Re: _wstat on Windows (actually stat stuff in general)

On Wed, 2011-09-28 at 10:00 +0200, Kean Johnston wrote:
> > This means that there is an awful lot of valid existing code (including
> > within GLib itself) that looks like this:
> >
> > {
> >    struct stat buf;
> >
> >    g_stat (filename,&buf);
> > }
> >
> > which (if I understand your proposal correctly) would be badly broken.
> That code would of course change to
> {
>    GStatBuf buf;
>    g_stat (filename, &buf);
> }

It would be a break in source-compat, which we can't just do. Glib is an
API stable library used by thousands of other libraries and apps. 

> The code wouldn't be broken at all. In fact it would be less broken. If, 
> for example, GLib wasn't compiled with _FILE_OFFSET_BITS=64 then 
> internally, all of its usage of g_stat() can only deal with 31-bit file 
> sizes. User code using GLib compiled WITH that set will support file sizes 
> with 63 bits.

I don't understand why you keep bringing this up. glib has
AC_SYS_LARGEFILE in, so it will never be built with
anything but 64bits internally.

> Almost all of the functions currently "wrapped" in gstdio.h are problematic 
> with LFS. On Linux they are currently just macros. 

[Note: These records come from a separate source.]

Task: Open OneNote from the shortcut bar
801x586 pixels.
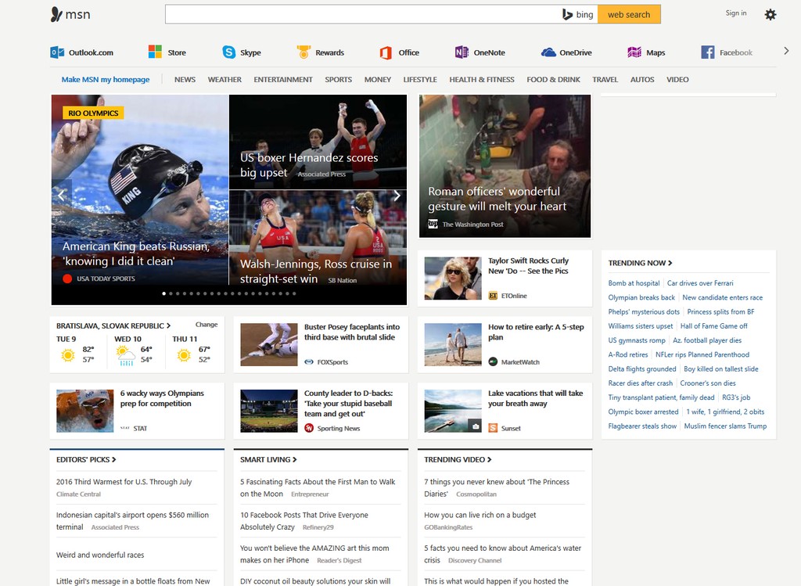Action: tap(462, 52)
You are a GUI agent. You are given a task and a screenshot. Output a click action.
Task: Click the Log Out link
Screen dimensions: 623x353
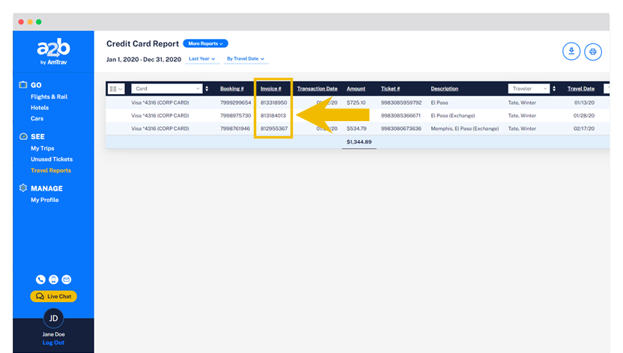(x=53, y=343)
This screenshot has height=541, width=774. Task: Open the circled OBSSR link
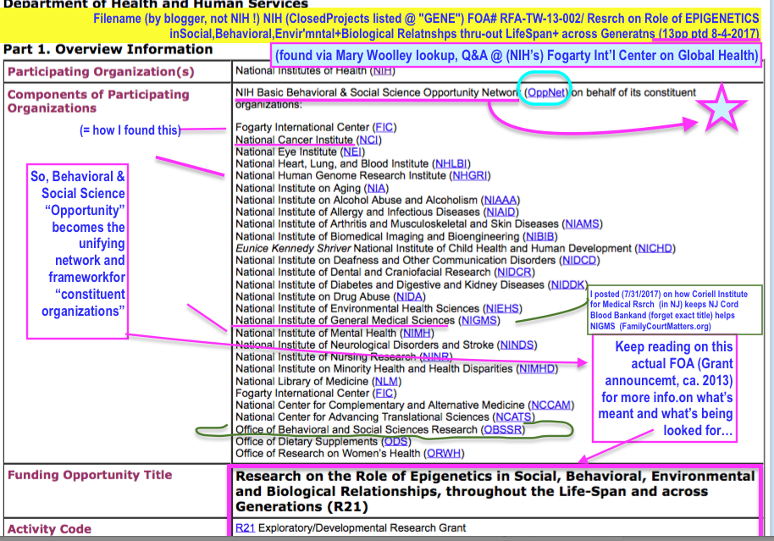point(502,430)
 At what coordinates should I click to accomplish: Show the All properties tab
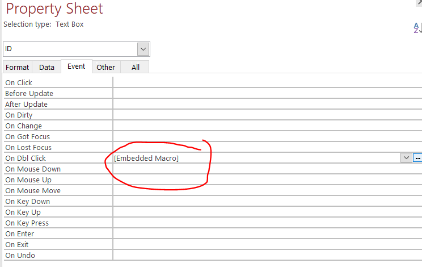(x=135, y=67)
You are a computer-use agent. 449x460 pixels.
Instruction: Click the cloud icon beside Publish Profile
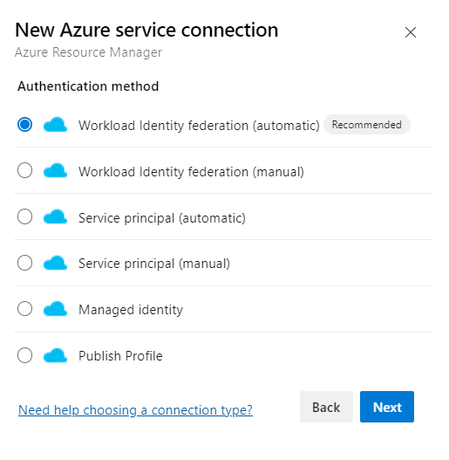(55, 355)
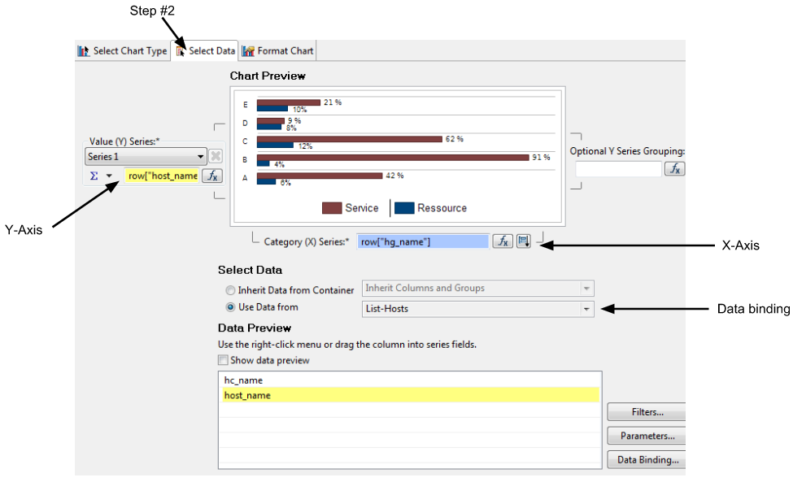This screenshot has height=482, width=793.
Task: Click the Optional Y Series Grouping input field
Action: tap(618, 169)
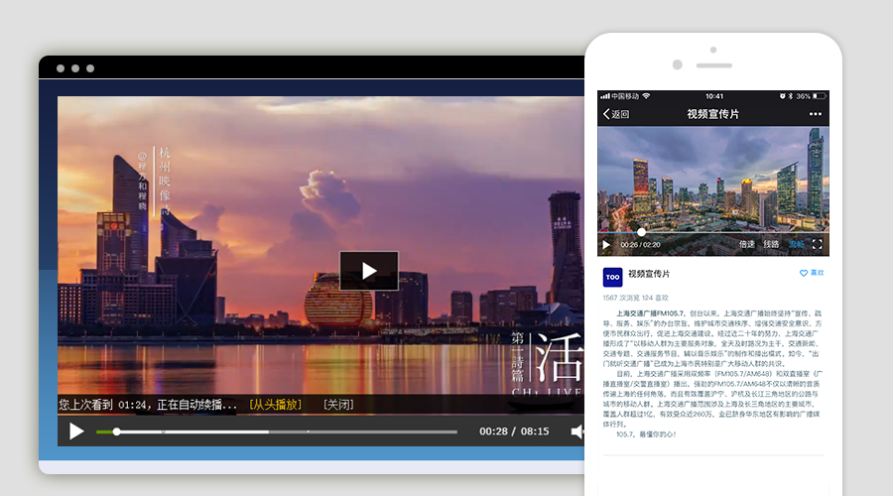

They are problematic due to LFS being problematic, but that is just how
unix works. If you want to work with other libraries etc on the lower
level you have to be aware of this. If you don't want that, use the
proper glib i/o abstractions in GIO that are not using anything like
struct stat.

> That supports the vast majority of the code out there that is UNIX-centric 
> and supports the notion of a 31-bit time field measured as seconds since 
> the epoch of Jan 1 1970. But code that wants higher precision can use the 
> 64-bit variants on systems that provide it and simply multiply out the 
> 32-bit ones to give usable values on those that don't.

All 64bit linux arches uses 64bit signed time_t, and its in seconds.
Higher precision timestamps are done in linux by introducing separate
nanosecond fields in struct stat. This is all transparently handled by
GIO if you just use GFileInfo.

> Note that on Windows the 64-bit time fields are just more seconds since the 
> Epoch, with an upper limit of Dec 31 23:59:59 3000. If we decide that the 
> 64-bit time field is really nanoseconds since the Epoch (a much more usable 
> value IMHO) then it can represent dates up to some time in the year 2262. I 
> don't think it matters what it represents as long as we define it. If GLib 
> only breaks in the year 2262 I'm quite Ok with that :-)

Of course we can't just make time_t be nanoseconds, that would break a
lot of other functions that expect it to be in seconds.